Simmonds contribution was one of many outstanding performances in the latest memorable day for a club which, let’s not forget, has only been in the Premiership for eight seasons.
Some had also forgotten Chiefs finished the regular season no fewer than 22 points clear of Saturday’s opponents, Newcastle, who may have enjoyed their best season for more than a decade but were still miles off Exeter’s pace, power and precision.
Baxter’s men showed calm, control and patience as Newcastle somehow restricted them to one first-half try, despite a first-half blitz which would have felled most opponents.
Simmonds’ display at 10 was a huge plus. Remarkably, he was one of 11 players who did not start last season’s final, but played a pivotal role in driving Chiefs into next weekend’s mouth-watering clash against Saracens.
“In most clubs if you said there would be 11 players from a Premiership winning team they would be in panic,” Baxter added. “They’d think the world had fallen down around their ears. There were 11 different guys who didn’t start in the final last year who’ve just driven this team to a Premiership final.
“We can say we’ve experienced getting to finals but also we’re trying to create a team that wants to go out and win it again. The crucial thing year on year is to build your next team and not try to cling on to the glories of another past time.
“I’ve said to this group when the season started ‘it’s not about last year it’s about building for the next one’. Our selection has merited that. The guys who have been on form and merited selection have been the ones we’ve picked. We haven’t looked to just get the same XV onto the pitch at the end of the season who were there last year.”
Simmonds’ older brother, Sam, was also outstanding at No8 alongside Don Armand on the openside flank, Joe Ewers at blindside and Jonny Hill in Chiefs second row. Newcastle received the hype beforehand after a wonderful regular season which saw them finish fourth. Exeter, the defending champions, dealt in reality.
The Chiefs’ 36-5 win was as comprehensive as anything we have seen in the Premiership this season and sends them into Saturday’s Twickenham final in the best possible shape at the end of a season which saw them finish eight points clear of Saracens in the table.
Young Simmonds will travel without fear after watching club captain Steenson kick the upwardly-mobile west-country club to an historic first-ever Premiership triumph in the final last year.

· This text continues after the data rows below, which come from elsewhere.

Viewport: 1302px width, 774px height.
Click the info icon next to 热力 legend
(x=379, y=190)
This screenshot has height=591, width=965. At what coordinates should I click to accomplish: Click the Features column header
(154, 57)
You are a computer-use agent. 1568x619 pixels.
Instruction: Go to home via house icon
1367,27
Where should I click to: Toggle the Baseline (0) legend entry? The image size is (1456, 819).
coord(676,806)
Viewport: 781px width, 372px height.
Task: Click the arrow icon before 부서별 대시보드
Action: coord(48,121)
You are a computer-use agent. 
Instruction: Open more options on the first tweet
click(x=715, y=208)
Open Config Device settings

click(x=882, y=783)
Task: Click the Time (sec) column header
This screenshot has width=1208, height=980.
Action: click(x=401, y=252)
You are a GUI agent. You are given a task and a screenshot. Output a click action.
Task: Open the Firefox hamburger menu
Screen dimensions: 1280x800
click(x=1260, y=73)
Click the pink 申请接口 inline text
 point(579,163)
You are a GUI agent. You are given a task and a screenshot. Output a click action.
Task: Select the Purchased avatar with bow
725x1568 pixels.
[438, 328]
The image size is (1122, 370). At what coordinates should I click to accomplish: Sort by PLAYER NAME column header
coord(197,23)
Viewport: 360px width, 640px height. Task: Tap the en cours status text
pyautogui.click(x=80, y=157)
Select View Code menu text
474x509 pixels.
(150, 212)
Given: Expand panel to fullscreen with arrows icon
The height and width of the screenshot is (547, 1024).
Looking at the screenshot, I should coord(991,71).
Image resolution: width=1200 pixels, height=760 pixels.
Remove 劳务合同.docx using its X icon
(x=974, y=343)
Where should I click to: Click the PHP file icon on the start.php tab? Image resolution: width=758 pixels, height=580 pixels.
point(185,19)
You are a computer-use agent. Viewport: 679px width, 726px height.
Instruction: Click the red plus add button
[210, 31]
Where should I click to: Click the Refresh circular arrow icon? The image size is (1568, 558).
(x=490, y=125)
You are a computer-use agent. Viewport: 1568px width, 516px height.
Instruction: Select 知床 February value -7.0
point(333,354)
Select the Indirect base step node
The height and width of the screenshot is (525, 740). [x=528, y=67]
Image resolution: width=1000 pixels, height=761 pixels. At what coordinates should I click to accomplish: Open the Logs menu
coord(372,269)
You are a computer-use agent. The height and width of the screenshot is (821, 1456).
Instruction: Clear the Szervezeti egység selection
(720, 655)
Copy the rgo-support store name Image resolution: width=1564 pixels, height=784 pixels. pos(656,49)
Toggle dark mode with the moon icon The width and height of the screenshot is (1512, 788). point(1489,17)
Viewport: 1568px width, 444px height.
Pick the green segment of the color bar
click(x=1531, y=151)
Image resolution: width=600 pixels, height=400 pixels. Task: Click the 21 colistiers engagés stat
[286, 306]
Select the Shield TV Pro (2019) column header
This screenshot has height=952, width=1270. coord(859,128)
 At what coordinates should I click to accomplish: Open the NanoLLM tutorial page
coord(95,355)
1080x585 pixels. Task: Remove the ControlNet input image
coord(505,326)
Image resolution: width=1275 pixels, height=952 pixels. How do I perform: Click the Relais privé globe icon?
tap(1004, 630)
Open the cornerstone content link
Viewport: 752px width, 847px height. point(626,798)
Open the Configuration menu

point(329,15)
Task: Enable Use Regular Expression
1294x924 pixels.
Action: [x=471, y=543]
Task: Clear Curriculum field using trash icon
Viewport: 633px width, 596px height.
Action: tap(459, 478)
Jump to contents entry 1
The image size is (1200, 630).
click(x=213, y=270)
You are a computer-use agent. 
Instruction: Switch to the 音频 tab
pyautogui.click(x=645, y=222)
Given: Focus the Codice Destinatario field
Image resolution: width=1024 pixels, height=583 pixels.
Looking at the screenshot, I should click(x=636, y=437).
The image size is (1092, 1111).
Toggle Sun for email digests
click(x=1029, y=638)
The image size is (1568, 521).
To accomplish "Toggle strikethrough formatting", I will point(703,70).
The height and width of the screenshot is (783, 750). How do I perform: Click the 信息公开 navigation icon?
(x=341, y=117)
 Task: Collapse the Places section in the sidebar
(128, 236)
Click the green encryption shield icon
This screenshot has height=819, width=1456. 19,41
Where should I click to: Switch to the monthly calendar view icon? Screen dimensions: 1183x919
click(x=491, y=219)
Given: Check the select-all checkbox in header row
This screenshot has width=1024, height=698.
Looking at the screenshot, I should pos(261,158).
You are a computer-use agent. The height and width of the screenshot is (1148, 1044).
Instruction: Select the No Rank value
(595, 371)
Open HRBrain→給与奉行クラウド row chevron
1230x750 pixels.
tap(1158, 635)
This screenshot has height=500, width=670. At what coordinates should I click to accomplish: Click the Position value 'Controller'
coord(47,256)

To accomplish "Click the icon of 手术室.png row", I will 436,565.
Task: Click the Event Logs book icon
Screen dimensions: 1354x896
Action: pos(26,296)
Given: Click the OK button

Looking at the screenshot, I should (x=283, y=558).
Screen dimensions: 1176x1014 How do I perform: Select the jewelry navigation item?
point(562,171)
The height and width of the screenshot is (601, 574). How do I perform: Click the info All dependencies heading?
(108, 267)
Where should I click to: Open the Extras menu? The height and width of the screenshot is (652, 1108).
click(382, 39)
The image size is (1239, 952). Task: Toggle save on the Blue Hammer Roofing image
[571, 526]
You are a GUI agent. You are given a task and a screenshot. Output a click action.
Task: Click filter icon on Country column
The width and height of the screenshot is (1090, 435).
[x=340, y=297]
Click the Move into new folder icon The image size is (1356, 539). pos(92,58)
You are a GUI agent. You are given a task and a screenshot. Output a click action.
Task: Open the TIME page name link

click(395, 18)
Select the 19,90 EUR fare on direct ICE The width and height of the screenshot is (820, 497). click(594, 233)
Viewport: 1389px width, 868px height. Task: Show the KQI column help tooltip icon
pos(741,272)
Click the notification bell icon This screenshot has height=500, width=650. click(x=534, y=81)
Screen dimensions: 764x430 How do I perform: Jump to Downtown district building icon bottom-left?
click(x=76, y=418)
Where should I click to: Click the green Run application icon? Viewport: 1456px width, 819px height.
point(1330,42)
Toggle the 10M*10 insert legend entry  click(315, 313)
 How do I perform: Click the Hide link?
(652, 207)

“I was there last year watching, it was crazy with 80,000 people watching,” he said. “I have just got to kick my goals. I will block everything outside that out, it is just people watching. I say it every time but it is just a game of rugby, so I will see what comes next week.
“I am quite a positive person so always think of the good things. I have never really thought of the bad things playing rugby – I take it as it comes and hopefully we get the win this weekend.”
It is the right final between comfortably the two best teams in England. Farrell vs Simmonds junior will be worth paying the entrance fee alone.
Farrell, with two British and Irish Lions tours, a World Cup campaign, two European Cup triumphs and 58 England caps has the overwhelming advantage on paper.
But Simmonds is the coming man. Stand by for an epic encounter.